С конца ХХ века постиндустриальные концепции стали распространяться и в России, что приводило порой к появлению причудливых гибридов постиндустриализма и марксизма. Так, например, А. М. Ковалев, говоря о возможности возникновения социально-справедливого общества, писал: "Именно новый способ производства общественной жизни, основанный на микропроцессорах, робототехнике, компьютерных устройствах и биотехнологии, а также на гуманных общественных отношениях, обеспечивает соответствие социальных и природных компонентов в рамках всей общественной жизни, поставит человека в центр социального развития" [71, с. 116]. Особая роль в распространении постиндустриальной идеологии в России, думается, принадлежит вышедшему под редакцией В. Л. Иноземцева сборнику "Новая постиндустриальная волна на Западе" [96], где приводятся статьи и значительные выдержки из книг западных (и не только) сторонников постиндустриального будущего. Небольшие размеры статьи не позволяют уделить всем должного внимания. Но необязательно выпить море, чтобы узнать, что вода в нем соленая.
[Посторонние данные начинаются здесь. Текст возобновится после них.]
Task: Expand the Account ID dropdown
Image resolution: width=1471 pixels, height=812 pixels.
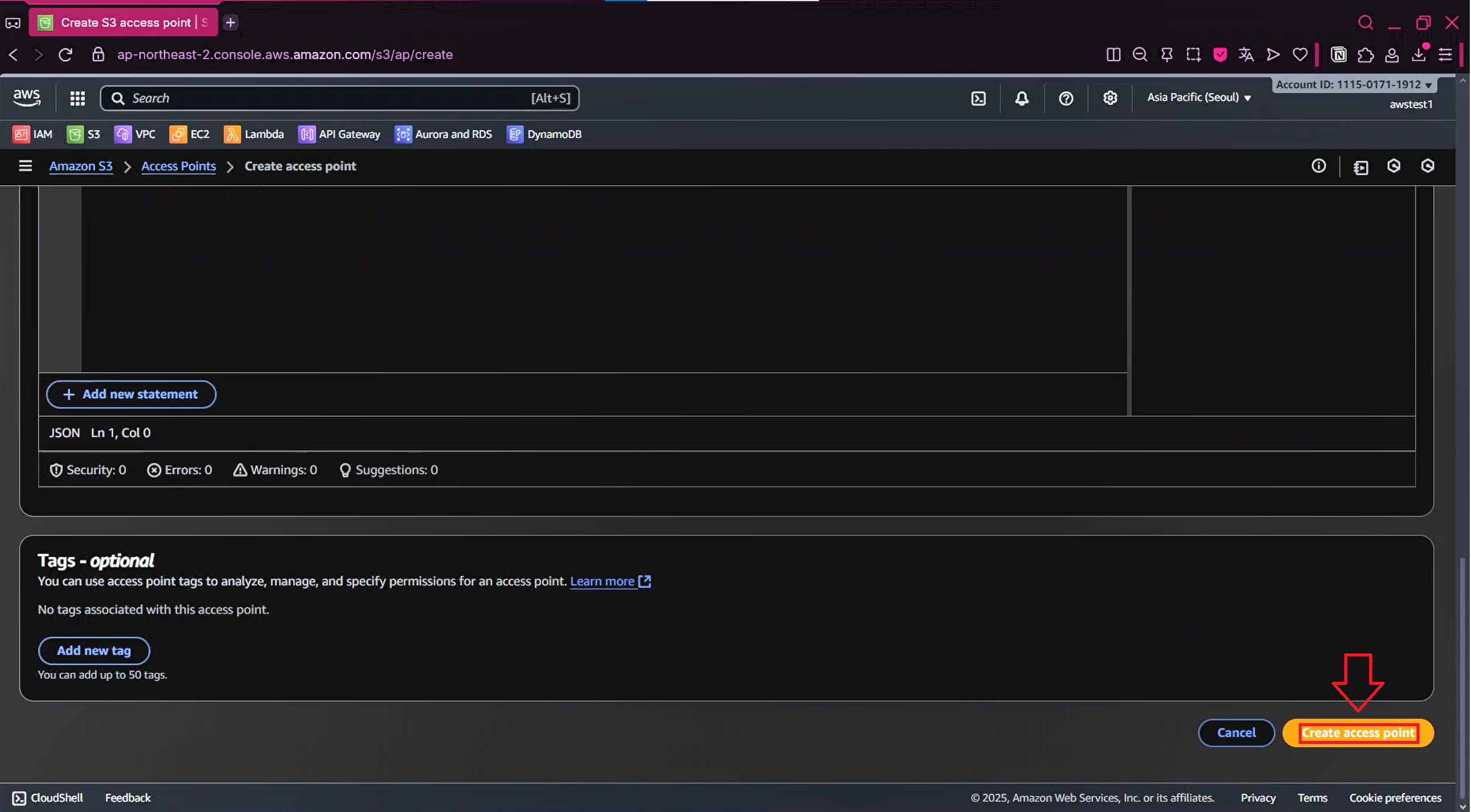Action: pos(1354,85)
Для Питера Дракера, представленного в сборнике работой "Посткапиталистическое общество" (1993 г.), в основе развития общества и улучшения жизни людей лежит рационализация труда на основе знания, где им особо отмечаются такие вехи, как промышленная революция и распространение системы Ф.Тейлора (последнего Дракер ставит значительно выше Маркса) [96, с. 81-92]. Со второй половины ХХ в. начинается новая эпоха, когда требуется повысить производительность труда интеллектуальных работников за счет применения знания к знанию, в результате чего знание, согласно П. Дракеру, стало превращаться в важнейший ресурс, а общество - в посткапиталистическое [96, с. 93-100]. До логического конца идею общества знания доводит японский автор Тайичи Сакайя, который пишет (в работе "Стоимость, создаваемая знанием, или История будущего", 1991 г.) о причине того, почему цена фирменного галстука в 5 раз превышает цену обычного: "Она содержится уже в том обстоятельстве, что при покупке галстука данной фирмы покупатель абсолютно убежден, что имидж этой продукции признан высококлассным, а ее непревзойденный дизайн будет служить отражением коллективной мудрости тех, кто так или иначе связан с фирмой, изготовившей эту продукцию" [96, с. 349-350]. Какая особая мудрость может быть в галстуке, кроме "мудрости" престижного потребления, - это секрет японского автора.